Our residents' 30 Days Wild so far: one group of care homes' journey into the wild

During 30 Days Wild, we plan to share with you some of the great blogs we've seen pop up during the challenge from people across the UK. We hope their experiences will help to inspire you to connect with nature in new ways. Today, we get an update from Louise Baker, Marketing Assistant for Your Health Limited who run a group of 10 care homes across the country.

Two years ago I introduced my care group to 30 Days Wild, and our residents’ wild adventures began in earnest...

We’re old hands at 30 Days Wild by now. In fact, this year sees us taking part in our third consecutive challenge. However, that doesn’t mean that there aren’t always new things to discover, or experiences to enjoy. We’ve remained relatively wild beyond that first, incredible June, and are STILL amazed by nature on a daily basis. Our residents find comfort in nature, and love to share their wild memories with our staff members and one another. They enjoy reminiscing about vast gardens and rambling through the wilderness as children, and embrace encounters with all kinds of species. There are word games, musical interludes and crafts to be explored, as well as quizzes and opportunities for identifying long-forgotten species. Nature presents so many moments for calm, contemplation and fun, and we welcome every June, and 30 Days Wild, to remind us how to enjoy nature in different ways.

I was especially thrilled to hear that so many care homes were joining us this year, inspired by the dedicated pack we helped to create for last year’s 30 Days Wild. I always take part in 30 Days Wild with my children, but seeing and hearing about our residents’ wild adventures fills me with such joy. It’s heartening that residents all over the UK, and perhaps beyond, are engaging with nature in new ways, too.

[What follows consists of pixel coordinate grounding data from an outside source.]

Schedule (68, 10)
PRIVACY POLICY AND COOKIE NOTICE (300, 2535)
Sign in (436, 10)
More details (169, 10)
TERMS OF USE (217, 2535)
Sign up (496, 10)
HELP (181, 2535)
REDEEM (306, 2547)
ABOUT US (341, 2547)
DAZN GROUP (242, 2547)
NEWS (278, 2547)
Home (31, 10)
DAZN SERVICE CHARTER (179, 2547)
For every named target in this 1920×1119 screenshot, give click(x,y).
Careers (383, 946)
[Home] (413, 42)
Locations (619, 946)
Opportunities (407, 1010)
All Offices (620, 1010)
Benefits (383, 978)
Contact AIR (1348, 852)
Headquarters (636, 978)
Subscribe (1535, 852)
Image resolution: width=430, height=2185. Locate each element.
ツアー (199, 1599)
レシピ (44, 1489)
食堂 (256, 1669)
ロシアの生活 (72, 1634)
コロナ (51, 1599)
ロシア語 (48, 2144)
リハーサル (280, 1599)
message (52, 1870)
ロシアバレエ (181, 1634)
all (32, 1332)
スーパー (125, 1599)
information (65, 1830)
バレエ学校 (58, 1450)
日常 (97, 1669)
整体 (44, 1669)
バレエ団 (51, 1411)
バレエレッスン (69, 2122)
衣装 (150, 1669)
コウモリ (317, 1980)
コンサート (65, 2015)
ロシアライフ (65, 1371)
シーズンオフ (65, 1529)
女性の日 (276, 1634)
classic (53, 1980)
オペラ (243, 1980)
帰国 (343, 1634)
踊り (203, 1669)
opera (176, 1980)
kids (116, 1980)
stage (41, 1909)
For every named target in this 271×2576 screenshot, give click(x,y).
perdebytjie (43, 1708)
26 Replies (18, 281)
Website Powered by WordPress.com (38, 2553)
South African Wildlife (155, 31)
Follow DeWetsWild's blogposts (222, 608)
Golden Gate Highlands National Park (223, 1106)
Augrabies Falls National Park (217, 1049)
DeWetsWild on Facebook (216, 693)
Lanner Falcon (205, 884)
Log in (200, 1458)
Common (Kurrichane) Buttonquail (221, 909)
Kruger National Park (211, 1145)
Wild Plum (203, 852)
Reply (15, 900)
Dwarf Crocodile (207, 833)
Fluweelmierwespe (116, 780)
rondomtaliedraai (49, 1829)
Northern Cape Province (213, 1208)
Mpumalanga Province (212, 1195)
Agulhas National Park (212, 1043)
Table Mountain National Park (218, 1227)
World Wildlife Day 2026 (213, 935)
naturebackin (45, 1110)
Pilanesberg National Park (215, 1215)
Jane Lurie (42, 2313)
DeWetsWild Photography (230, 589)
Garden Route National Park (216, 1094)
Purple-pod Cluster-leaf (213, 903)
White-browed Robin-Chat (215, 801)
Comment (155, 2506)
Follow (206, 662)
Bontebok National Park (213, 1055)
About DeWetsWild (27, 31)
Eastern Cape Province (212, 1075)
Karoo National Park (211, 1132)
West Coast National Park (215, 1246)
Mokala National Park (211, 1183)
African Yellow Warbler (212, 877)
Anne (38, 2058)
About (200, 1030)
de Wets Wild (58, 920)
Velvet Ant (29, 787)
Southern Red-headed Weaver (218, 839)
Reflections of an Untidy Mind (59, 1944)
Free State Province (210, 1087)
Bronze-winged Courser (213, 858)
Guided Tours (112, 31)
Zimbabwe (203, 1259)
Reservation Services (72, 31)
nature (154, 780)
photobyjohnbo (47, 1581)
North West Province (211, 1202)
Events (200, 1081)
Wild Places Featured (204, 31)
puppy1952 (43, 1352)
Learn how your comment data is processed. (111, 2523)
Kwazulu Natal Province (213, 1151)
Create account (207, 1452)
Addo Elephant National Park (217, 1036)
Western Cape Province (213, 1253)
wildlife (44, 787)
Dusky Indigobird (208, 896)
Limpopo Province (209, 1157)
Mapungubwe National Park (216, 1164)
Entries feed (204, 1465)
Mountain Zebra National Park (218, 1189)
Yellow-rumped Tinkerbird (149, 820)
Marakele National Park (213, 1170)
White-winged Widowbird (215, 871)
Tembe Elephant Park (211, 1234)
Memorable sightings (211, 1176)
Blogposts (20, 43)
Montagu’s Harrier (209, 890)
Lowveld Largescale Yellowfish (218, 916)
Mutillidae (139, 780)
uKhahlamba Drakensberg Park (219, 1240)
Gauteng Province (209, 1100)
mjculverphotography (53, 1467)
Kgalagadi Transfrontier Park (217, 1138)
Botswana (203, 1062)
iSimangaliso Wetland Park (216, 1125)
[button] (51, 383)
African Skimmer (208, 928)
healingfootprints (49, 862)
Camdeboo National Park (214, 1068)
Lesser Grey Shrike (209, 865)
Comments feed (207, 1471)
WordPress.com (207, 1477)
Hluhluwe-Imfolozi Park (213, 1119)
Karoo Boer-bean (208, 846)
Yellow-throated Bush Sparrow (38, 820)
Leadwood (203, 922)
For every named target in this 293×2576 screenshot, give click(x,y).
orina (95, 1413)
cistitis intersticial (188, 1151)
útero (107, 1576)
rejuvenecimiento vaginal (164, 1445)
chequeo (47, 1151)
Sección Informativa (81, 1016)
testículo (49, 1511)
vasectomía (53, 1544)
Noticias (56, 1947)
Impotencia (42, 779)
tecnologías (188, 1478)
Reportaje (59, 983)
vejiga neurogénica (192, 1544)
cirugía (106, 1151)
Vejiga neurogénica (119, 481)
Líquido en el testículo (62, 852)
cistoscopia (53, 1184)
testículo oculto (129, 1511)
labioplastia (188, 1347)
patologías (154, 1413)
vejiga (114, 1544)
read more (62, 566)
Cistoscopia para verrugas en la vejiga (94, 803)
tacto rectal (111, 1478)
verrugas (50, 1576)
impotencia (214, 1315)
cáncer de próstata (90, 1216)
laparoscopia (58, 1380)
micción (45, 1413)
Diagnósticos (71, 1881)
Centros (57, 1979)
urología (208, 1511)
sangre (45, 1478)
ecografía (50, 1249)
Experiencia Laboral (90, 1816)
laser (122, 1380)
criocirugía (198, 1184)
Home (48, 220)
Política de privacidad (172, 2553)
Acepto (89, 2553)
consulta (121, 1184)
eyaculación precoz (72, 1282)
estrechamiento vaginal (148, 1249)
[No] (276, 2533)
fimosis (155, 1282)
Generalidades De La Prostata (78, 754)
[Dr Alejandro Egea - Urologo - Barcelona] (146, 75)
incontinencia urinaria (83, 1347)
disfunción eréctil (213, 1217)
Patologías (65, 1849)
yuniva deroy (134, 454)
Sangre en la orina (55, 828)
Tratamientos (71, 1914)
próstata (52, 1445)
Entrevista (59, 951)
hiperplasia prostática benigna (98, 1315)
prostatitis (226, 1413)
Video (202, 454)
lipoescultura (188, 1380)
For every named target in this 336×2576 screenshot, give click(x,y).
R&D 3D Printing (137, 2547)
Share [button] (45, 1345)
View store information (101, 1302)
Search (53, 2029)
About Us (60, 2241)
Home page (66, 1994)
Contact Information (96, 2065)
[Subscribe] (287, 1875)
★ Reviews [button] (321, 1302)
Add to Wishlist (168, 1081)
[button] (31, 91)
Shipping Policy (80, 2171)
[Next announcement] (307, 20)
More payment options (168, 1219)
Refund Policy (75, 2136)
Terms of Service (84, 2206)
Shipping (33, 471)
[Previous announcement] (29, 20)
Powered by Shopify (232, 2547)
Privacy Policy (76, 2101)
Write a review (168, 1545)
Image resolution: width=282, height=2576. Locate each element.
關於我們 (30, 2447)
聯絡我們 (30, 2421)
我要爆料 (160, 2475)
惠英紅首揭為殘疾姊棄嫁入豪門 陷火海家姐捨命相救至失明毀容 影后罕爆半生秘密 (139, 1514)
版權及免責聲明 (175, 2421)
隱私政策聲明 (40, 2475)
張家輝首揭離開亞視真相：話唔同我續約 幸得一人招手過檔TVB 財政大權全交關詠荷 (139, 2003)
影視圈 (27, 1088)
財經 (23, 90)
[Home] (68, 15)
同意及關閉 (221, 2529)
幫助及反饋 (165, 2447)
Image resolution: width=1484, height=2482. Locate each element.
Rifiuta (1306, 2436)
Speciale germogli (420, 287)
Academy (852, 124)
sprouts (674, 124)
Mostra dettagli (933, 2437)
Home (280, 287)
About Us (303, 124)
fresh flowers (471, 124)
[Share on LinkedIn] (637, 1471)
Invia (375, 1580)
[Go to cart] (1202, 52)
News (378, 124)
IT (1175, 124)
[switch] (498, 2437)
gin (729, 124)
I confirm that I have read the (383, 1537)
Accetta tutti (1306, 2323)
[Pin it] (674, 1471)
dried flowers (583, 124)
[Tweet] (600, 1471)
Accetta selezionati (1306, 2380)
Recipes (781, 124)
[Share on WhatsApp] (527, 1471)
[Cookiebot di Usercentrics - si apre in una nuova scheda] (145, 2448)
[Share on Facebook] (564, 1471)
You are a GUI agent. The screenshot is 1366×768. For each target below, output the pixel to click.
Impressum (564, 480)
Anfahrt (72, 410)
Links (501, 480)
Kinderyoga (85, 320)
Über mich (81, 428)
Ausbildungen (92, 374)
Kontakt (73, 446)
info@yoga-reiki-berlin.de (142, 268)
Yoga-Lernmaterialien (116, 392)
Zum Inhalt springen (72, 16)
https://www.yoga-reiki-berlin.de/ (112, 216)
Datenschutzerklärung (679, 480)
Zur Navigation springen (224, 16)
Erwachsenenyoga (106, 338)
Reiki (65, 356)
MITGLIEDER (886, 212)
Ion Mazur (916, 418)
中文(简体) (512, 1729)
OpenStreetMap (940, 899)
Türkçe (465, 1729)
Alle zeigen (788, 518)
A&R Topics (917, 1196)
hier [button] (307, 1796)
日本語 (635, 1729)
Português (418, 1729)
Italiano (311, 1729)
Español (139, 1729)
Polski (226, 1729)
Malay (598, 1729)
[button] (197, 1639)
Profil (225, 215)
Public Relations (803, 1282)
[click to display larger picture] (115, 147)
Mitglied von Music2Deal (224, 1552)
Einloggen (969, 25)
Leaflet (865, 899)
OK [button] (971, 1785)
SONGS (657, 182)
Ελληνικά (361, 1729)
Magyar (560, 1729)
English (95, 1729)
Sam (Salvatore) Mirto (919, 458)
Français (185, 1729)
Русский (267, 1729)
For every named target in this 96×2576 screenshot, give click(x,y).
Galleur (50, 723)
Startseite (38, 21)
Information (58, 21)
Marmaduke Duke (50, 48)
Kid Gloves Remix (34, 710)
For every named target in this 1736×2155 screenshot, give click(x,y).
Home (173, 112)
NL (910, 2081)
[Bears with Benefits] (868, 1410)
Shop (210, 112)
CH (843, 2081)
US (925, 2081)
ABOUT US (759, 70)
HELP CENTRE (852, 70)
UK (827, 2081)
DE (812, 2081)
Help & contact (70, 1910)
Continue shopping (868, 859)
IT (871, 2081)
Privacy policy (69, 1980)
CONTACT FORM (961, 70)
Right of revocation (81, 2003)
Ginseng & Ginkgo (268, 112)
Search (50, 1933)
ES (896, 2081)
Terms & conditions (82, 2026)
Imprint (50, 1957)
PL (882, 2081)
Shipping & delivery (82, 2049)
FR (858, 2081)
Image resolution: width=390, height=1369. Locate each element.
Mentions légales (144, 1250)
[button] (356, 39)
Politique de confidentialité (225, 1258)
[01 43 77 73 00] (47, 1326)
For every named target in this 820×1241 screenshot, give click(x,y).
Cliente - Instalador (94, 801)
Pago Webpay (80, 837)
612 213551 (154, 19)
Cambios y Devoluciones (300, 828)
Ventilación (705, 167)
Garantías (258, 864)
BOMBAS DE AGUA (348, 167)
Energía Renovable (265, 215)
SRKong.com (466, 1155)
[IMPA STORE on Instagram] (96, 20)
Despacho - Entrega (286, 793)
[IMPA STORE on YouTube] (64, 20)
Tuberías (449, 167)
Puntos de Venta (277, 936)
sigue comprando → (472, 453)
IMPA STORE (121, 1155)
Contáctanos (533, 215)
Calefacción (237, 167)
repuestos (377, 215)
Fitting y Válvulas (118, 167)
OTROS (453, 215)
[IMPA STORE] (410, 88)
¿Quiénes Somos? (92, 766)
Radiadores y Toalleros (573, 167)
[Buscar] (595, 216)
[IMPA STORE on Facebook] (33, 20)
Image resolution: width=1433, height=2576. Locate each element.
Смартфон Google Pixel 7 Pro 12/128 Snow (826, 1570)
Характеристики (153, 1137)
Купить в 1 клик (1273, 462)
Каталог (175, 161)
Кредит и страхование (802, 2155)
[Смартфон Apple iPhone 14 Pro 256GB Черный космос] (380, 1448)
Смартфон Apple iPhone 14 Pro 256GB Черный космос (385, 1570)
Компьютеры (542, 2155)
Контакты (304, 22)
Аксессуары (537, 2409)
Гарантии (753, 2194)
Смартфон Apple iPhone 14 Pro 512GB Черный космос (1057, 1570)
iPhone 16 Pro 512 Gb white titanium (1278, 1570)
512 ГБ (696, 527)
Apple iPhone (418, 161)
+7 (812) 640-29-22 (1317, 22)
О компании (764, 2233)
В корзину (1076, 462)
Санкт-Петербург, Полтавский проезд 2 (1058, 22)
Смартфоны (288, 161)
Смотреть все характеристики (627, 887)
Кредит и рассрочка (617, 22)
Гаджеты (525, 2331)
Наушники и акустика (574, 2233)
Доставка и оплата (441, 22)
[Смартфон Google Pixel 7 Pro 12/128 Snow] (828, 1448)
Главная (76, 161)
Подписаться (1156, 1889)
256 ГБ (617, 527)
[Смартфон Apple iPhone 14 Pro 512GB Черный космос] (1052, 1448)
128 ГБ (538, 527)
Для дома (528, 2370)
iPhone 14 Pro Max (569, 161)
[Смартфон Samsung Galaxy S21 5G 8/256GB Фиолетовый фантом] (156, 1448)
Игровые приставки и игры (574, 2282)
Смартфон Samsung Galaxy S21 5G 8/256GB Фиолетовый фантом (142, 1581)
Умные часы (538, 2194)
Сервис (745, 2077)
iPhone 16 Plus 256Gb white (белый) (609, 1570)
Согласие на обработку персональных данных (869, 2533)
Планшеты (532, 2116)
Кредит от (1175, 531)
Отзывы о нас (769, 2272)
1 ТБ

Across our ten homes, activities so far have included cloud spotting, wild artwork inspired by residents’ favourite animals, collages with leaves and flowers, planting window boxes and symmetrical butterfly paintings. Some of the homes have created their own raised beds for veggies or bird and insect feeders, while others have led residents on garden treasure hunts to source items for nature tables. There have been pine cone mobiles, daisy chains and bird watching. One particular home had residents decorating plant pots, before sowing their favourite seeds. We’ve even had stories of wild sensory adventures, as staff and residents make the most of sights, smells and textures in home gardens. My favourite moment of wildness so far has been this wild poem, by resident Fred of Langwith Lodge Residential Home near Mansfield:

 

Sitting in the bright sunshine,
Gazing at the clouds,
Making faces as they move,

Swishing branches very loud.
Startling lots of chirping birds,

Knowing when to dodge,  
It's nice and peaceful sitting here, 
Outside Langwith Lodge.

 

30 Days Wild never fails to inspire staff and residents, and certainly encourages creativity. Time spent outside, surrounded by nature, has an assuredly positive impact upon everyone in our homes. I have adored the many, many works of art that emerge every June and beyond, as well as stories of reduced anxiety, shared moments and plenty of fun. The particularly sensory experiences to be found amongst nature are infinitely therapeutic; that residents with dementia can engage with fragrances, textures and colours is absolutely a blessing for our homes. Activities can be adapted to suit all of our homes, regardless of ability or impairment. This emphasises the fact that nature is accessible for all.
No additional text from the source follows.